## What to work on:
Please extract and repeat every line of the material between the line holding "Enter fullscreen with the expand arrows icon" and the line holding "click(1312, 50)", inclusive, and leave the pictures out of your answer.

## Records shown:
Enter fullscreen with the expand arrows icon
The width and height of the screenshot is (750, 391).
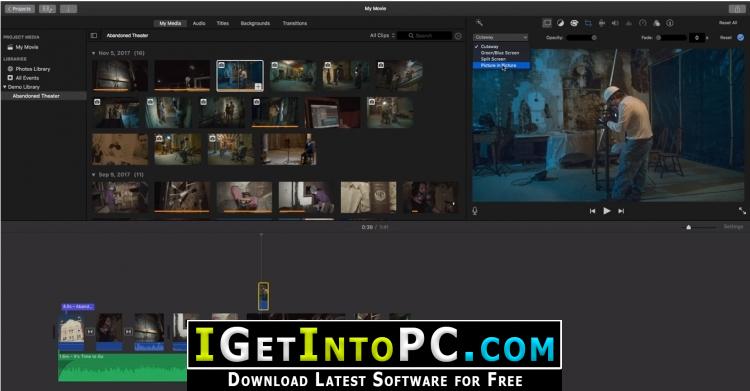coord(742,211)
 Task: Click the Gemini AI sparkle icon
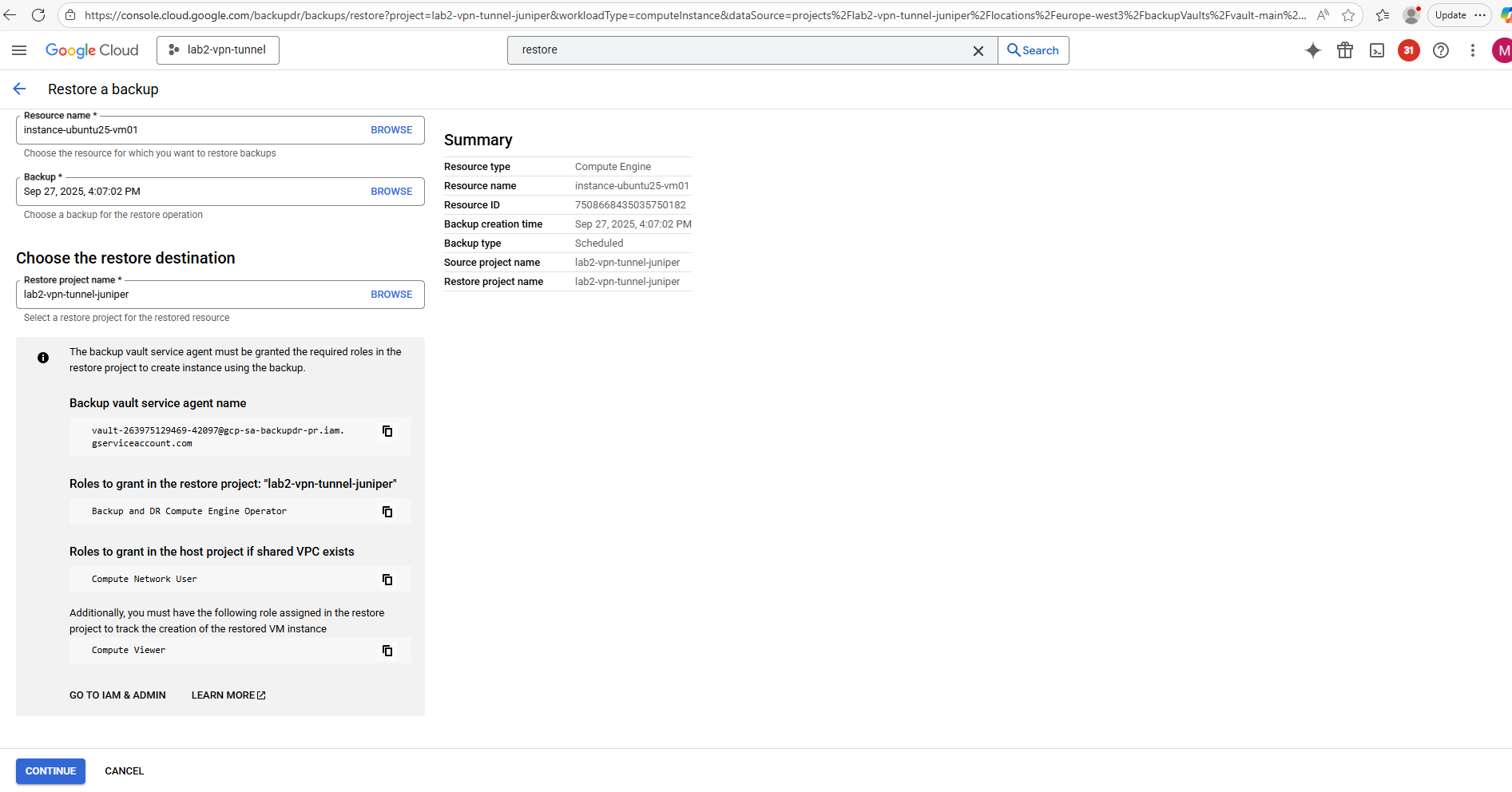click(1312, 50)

...

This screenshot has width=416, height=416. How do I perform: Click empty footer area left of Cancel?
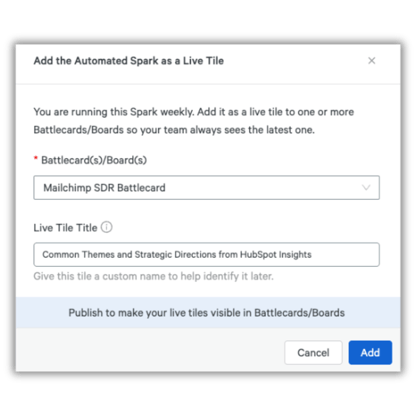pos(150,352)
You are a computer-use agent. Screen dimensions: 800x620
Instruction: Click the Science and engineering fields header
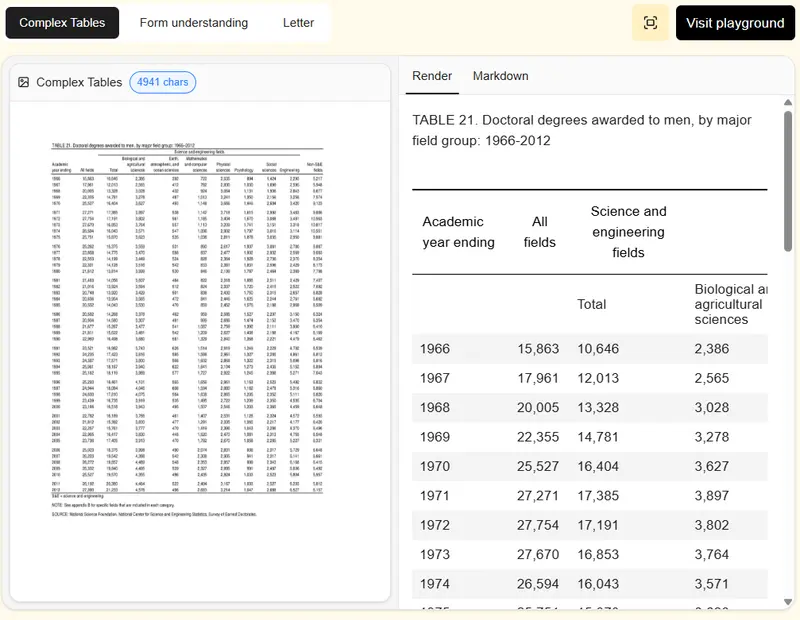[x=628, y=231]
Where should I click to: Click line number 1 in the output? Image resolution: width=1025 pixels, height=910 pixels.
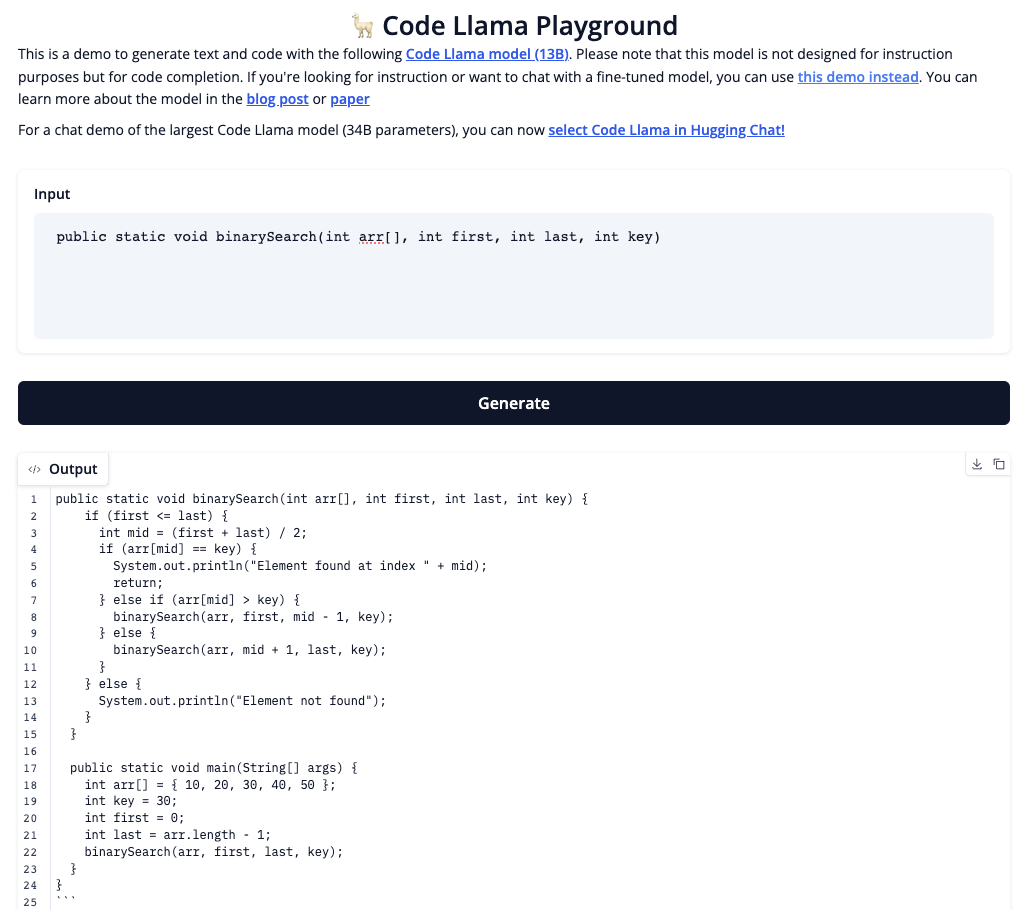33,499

...

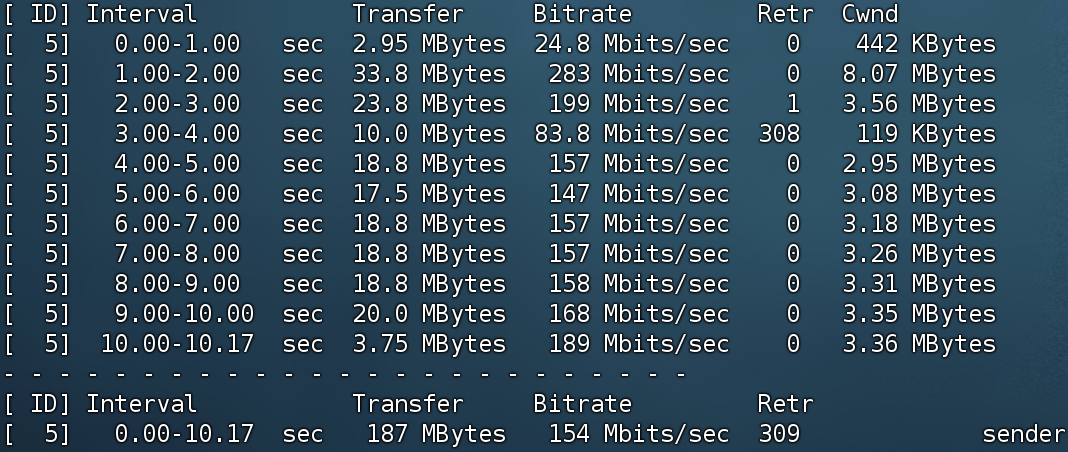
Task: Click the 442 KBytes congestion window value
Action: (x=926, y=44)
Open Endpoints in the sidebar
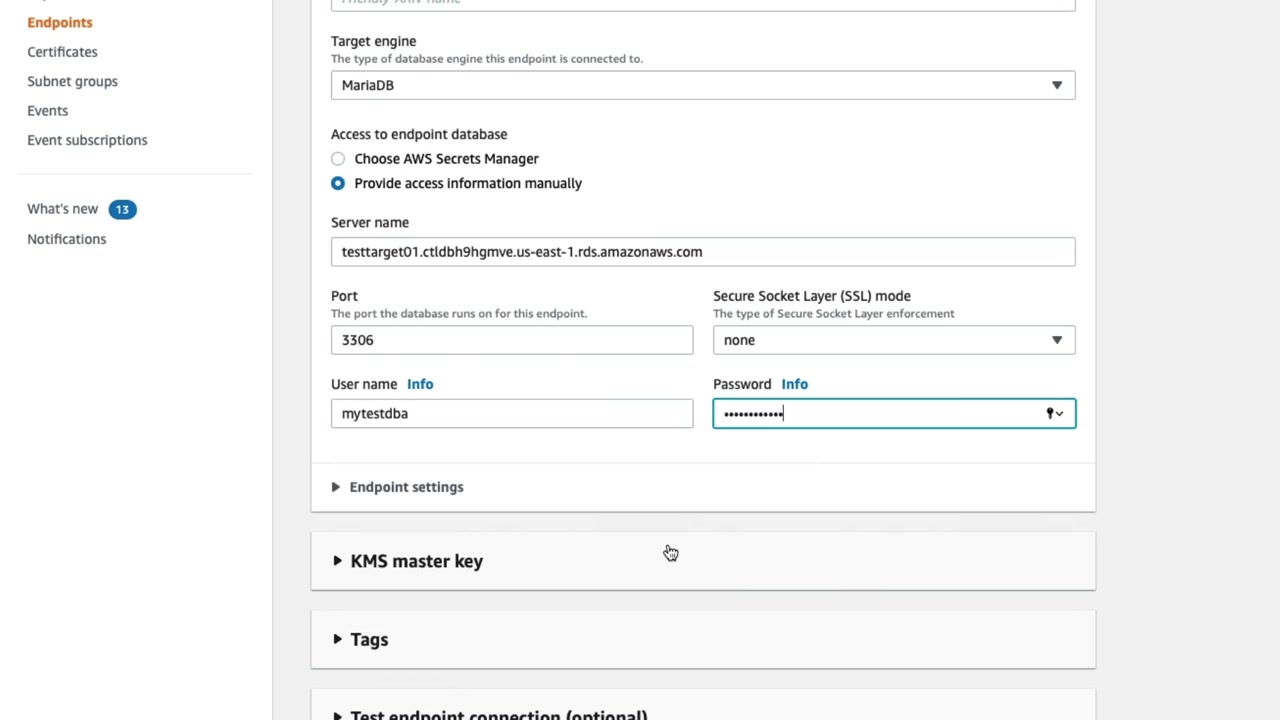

## Response to the task:
Enter fullscreen with the expand arrows icon
The width and height of the screenshot is (750, 391).
coord(742,211)
 Task: Click the Gemini AI sparkle icon
click(1312, 50)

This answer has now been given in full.